The woman glanced around for her absent companion but continued chatting with us in vacation-style language: Where are you from? What have you enjoyed about the area? Where are you staying? and so on. Once the brief pleasantries ended, the man reappeared. She reached for his hand and introduced her husband, who waved and smiled warmly in our direction.

After our return wave, we eventually continued on with our nostalgic conversations. Regaled by my friends’ tales, I still eyed the couple as they resumed their solemn discussion. They were dressed not in swim wear, but definitely in beach attire. It seemed as if they planned to spend some time, though probably not a full day, taking in the beauty of the Gulfside beach.  After a few minutes of gazing at the blue-green water, they got up, held hands, and walked away.  My friends and I assumed the couple weighed the cost of the chairs against their limited time at the beach and decided it wasn’t cost effective to rent the short-term, over-priced “luxury items.”
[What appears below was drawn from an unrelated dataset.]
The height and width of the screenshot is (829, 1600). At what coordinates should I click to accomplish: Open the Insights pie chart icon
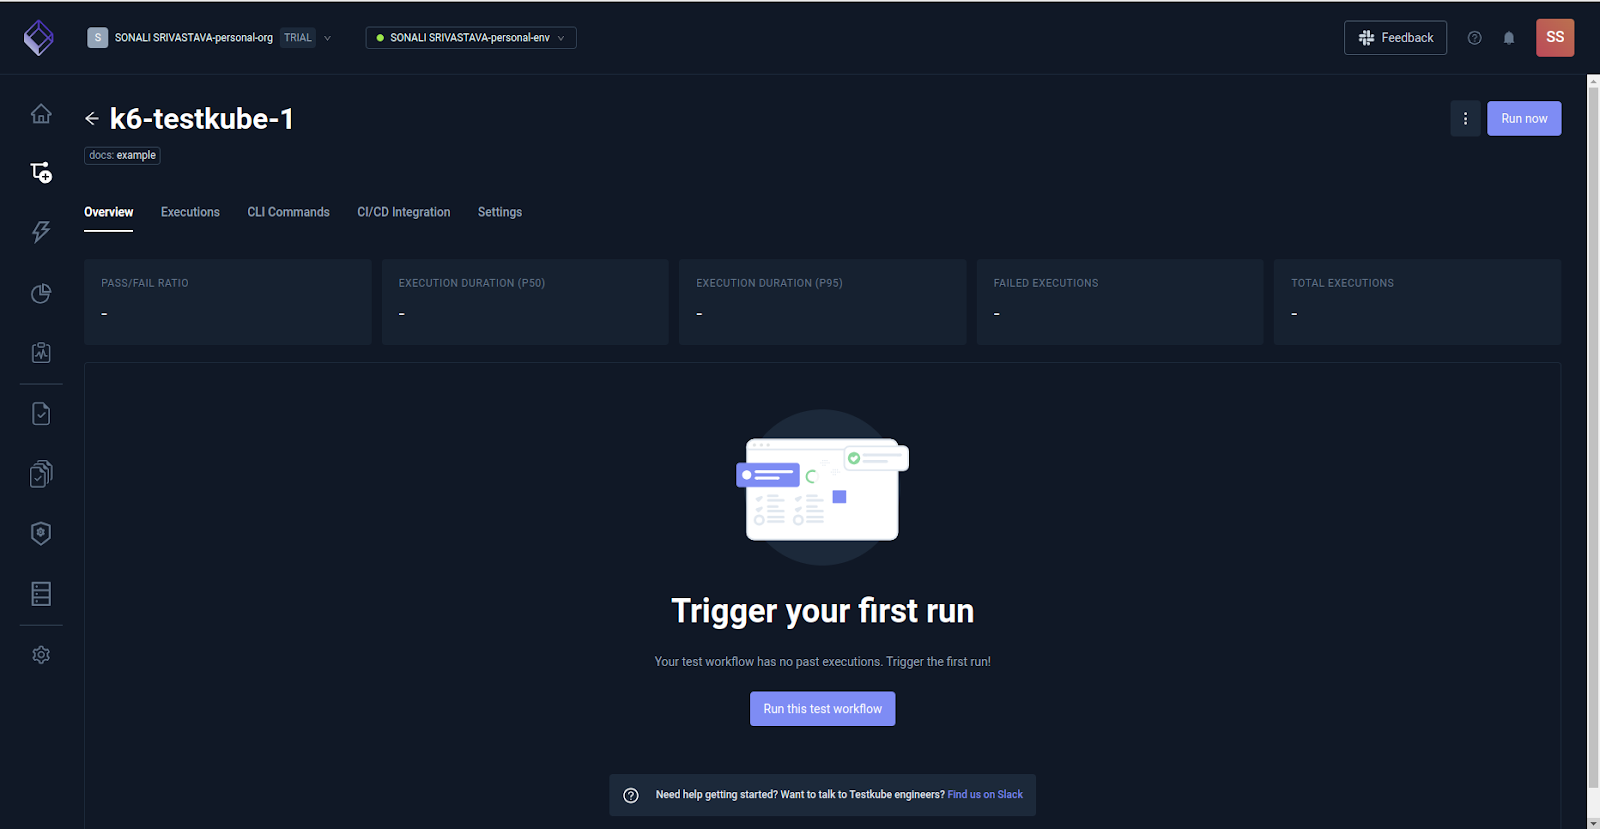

As they departed, we continued hashing over the price ourselves.  We agreed it really was ridiculous what they charged. Plus, it mattered not if you occupied the chairs for thirty minutes or six hours, the price remained fixed. And who wants to pay $40-$65/couple to sit at the beach for an hour?
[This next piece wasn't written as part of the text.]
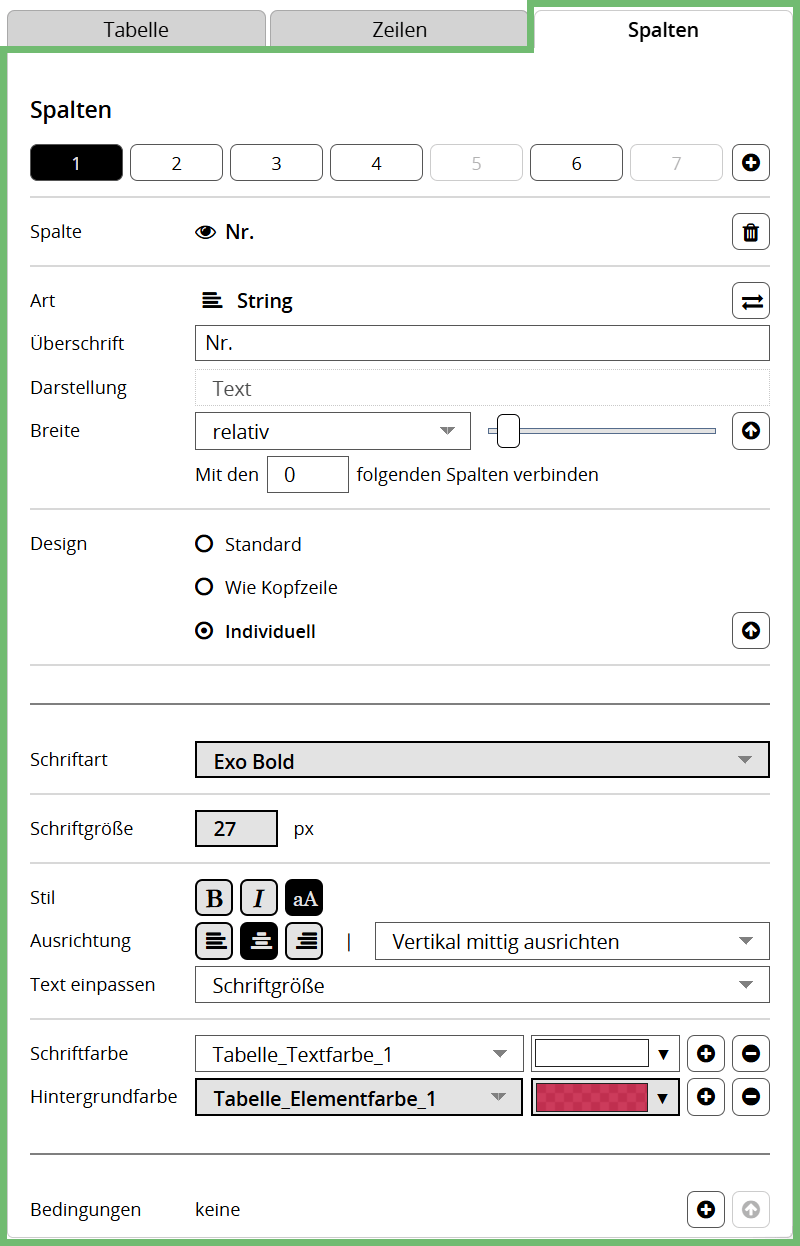Delete column with the trash icon

(751, 232)
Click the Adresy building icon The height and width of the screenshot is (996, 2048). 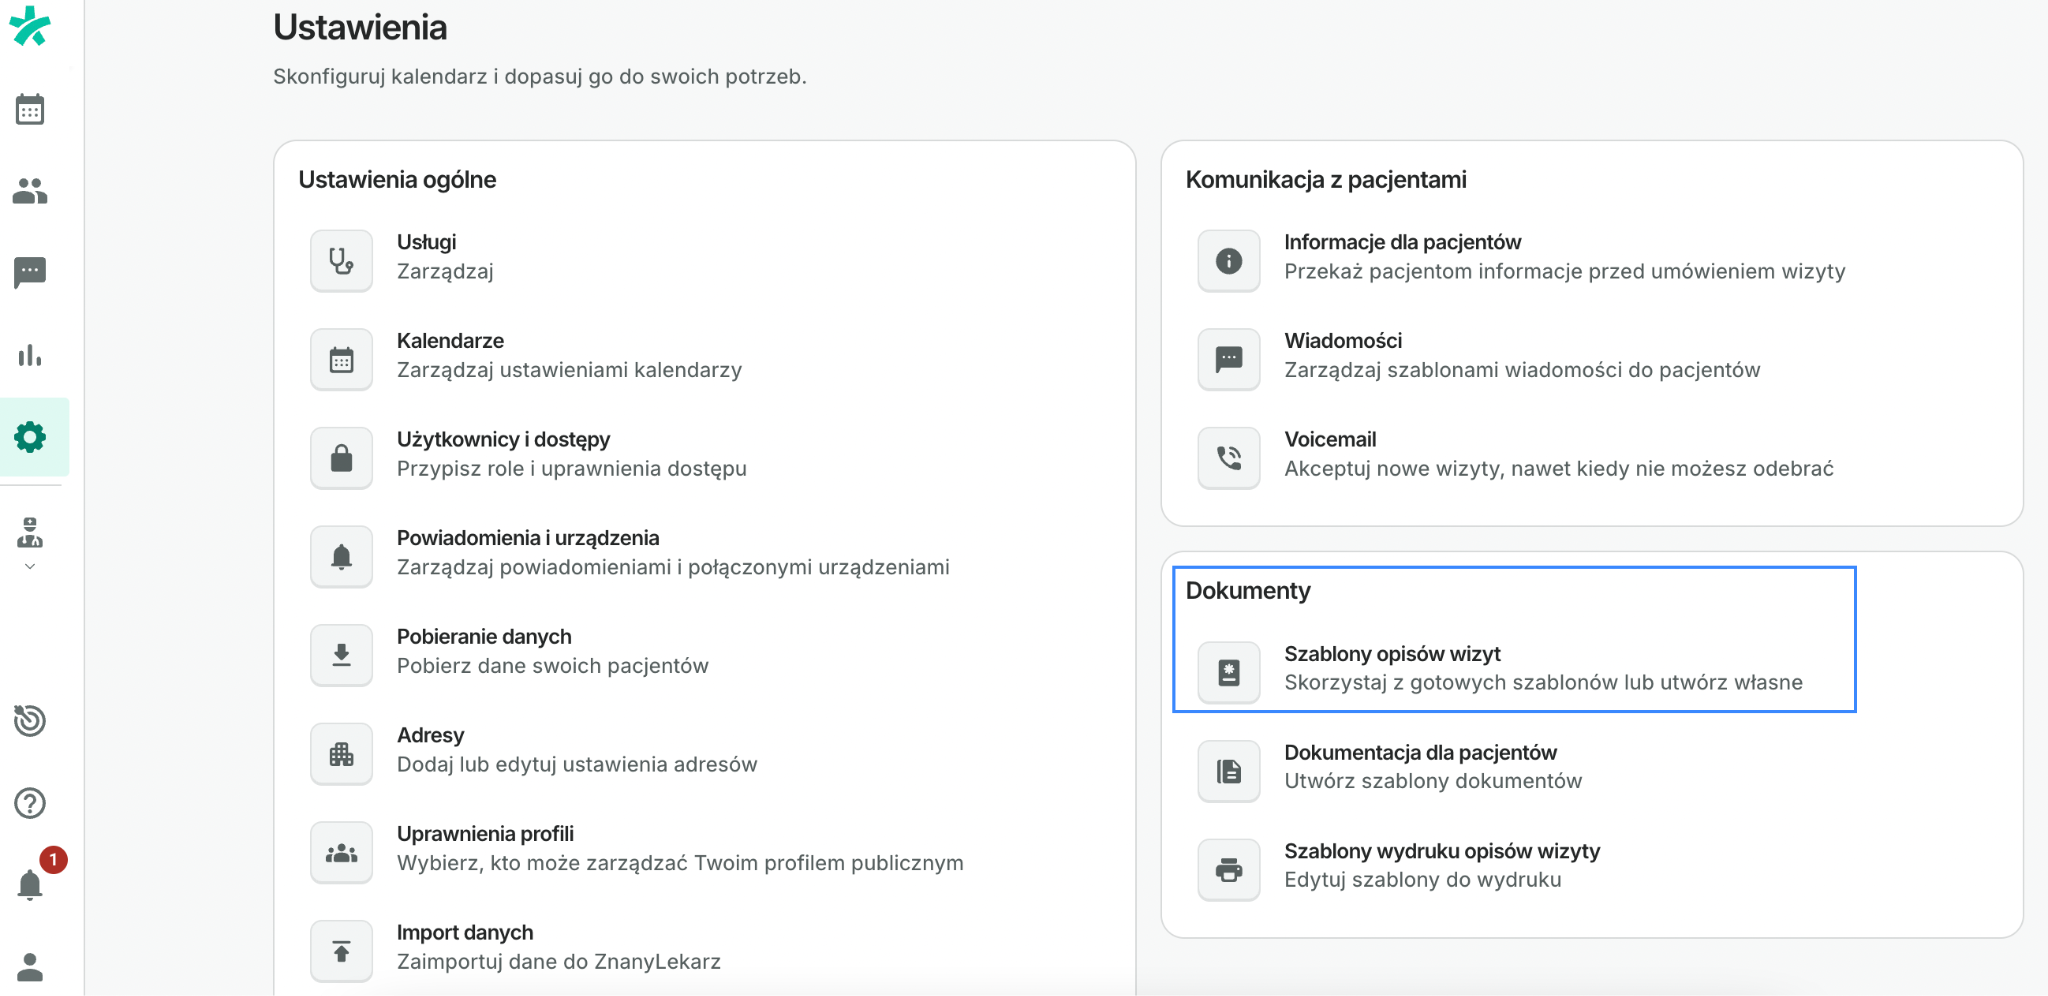point(341,754)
If you could judge someone by their looks, they seemed like they could afford the beach amenities, so I don’t think money was the issue. Principal, most likely. They probably could afford the chairs and the beach vacation because they worked hard all their lives and saved money.  People like that can be reluctant to spend money on over-priced luxuries. Trust me! I get it!
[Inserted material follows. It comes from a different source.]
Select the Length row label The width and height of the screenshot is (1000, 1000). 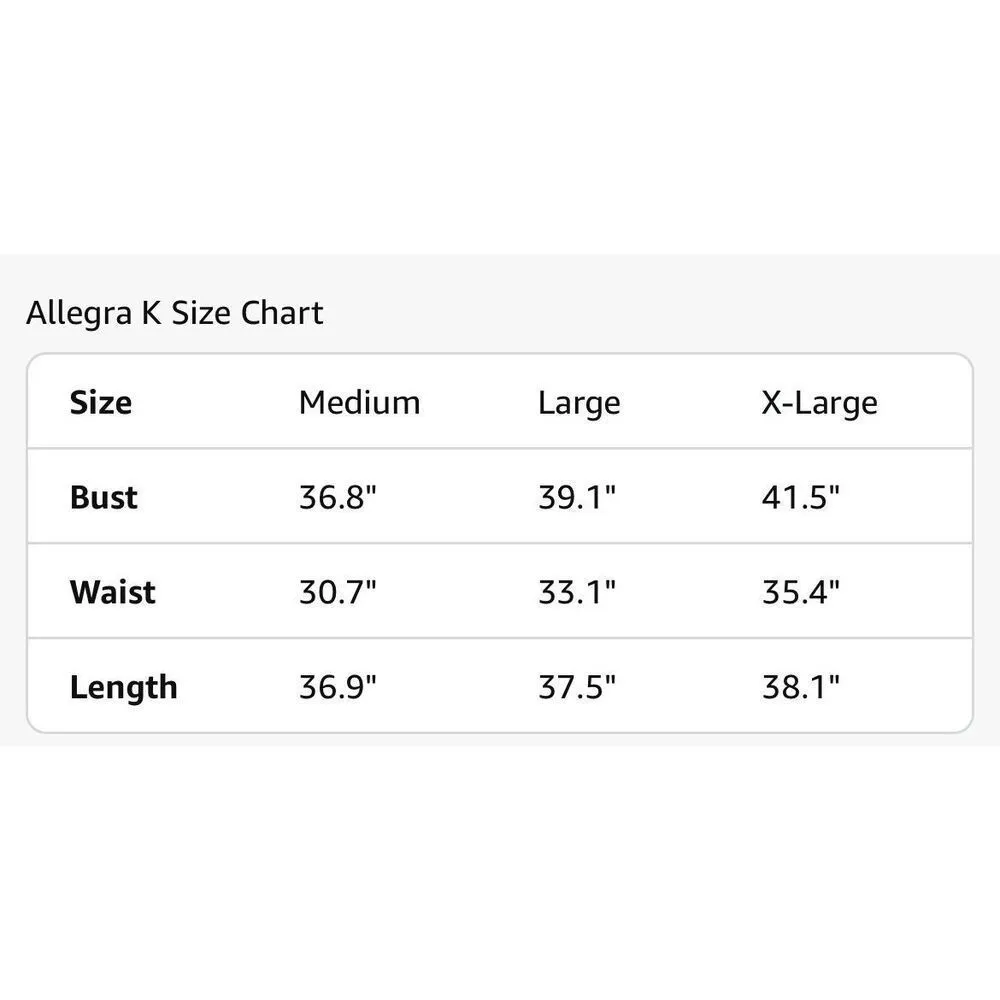[x=124, y=687]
They drifted away, however, as did our thoughts of them. Until….


Later that night, returning to our beach-front accommodations after dinner, we came upon a road closure and a variety of first responder vehicles. We had to re-route ourselves to find a side road back to our lodging. Concerned that something very bad happened, one of my companions grabbed her phone and instantly started some research.

Apparently, the road closure had been in effect for about an hour prior to our arrival. The headlines were already being made public: “Middle-aged couple from Michigan hit by car, killing both, while crossing the road in the St. Pete Beach area.”

                “Oh my God,” I shrieked. “That couple from the beach this morning was middle-aged and from Michigan! I think she said they were staying at a hotel right in this area!”

                “What are the chances it’s the same couple?” responded one of my traveling mates with a sorrowful look upon her face.

                “Oh God,” another whispered. “That’s heart-wrenching and just awful.”


It was silent in the car for a long moment. Each of us replaying our early-morning encounter with the amiable couple and lamenting over the possibility that we had met them only hours before their fateful tragedy. We were motionless in silence and heartbreak.


Breaking the silence, from the backseat I heard my friend express, “They should have gotten the chairs this morning.”




While it turned out not to be the couple we met, still, this was somebody’s couple. A couple who probably was just like the pair we met. A couple who decided, for whatever reason, not to pay for what we sometimes perceive to be a lavish and unnecessary expense. If they only knew….I’m sure they would have indulged.


Needless to say, this tragic tale gave us pause and certainly taught us a profound lesson: Live a little bit more for today. Reward yourself more often. Get the chairs.